_What you are asked to do_: Your response should be every line from the entries that includes the string "formy".

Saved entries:
_ _ _ _
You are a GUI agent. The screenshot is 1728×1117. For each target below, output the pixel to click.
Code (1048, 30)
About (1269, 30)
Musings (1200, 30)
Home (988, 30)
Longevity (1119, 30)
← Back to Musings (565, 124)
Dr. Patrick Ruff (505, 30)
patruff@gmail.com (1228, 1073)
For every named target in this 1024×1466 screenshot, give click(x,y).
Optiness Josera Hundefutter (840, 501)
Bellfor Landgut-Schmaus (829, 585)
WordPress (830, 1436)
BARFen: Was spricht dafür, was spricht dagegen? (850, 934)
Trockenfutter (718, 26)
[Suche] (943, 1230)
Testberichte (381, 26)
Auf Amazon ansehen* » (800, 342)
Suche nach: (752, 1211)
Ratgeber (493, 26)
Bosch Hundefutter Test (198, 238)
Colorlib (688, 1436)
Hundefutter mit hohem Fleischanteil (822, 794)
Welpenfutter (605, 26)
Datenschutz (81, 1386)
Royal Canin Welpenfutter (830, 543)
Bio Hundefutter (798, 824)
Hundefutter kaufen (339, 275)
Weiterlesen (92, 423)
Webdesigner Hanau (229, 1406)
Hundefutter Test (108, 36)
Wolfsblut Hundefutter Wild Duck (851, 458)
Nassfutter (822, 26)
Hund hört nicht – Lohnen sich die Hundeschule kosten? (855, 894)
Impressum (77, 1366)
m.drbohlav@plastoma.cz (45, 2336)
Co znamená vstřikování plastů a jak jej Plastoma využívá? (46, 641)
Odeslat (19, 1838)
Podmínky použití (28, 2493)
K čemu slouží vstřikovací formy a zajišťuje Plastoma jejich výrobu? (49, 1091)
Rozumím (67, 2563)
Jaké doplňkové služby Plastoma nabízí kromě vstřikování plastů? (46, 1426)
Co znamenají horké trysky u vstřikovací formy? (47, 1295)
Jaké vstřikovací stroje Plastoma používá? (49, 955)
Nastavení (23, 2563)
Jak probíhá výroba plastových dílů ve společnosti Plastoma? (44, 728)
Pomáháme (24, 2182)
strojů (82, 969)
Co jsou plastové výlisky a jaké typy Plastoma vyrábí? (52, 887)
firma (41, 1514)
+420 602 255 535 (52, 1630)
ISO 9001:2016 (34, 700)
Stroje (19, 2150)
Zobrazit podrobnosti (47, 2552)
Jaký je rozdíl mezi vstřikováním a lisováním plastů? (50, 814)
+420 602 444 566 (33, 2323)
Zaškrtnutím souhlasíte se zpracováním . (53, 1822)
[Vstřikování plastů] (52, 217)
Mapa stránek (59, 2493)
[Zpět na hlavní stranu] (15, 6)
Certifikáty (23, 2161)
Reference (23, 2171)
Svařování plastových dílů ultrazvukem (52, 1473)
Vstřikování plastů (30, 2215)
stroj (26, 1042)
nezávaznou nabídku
_ _ _ _
_Exercise solution_:
K čemu slouží vstřikovací formy a zajišťuje Plastoma jejich výrobu? (49, 1091)
Co znamenají horké trysky u vstřikovací formy? (47, 1295)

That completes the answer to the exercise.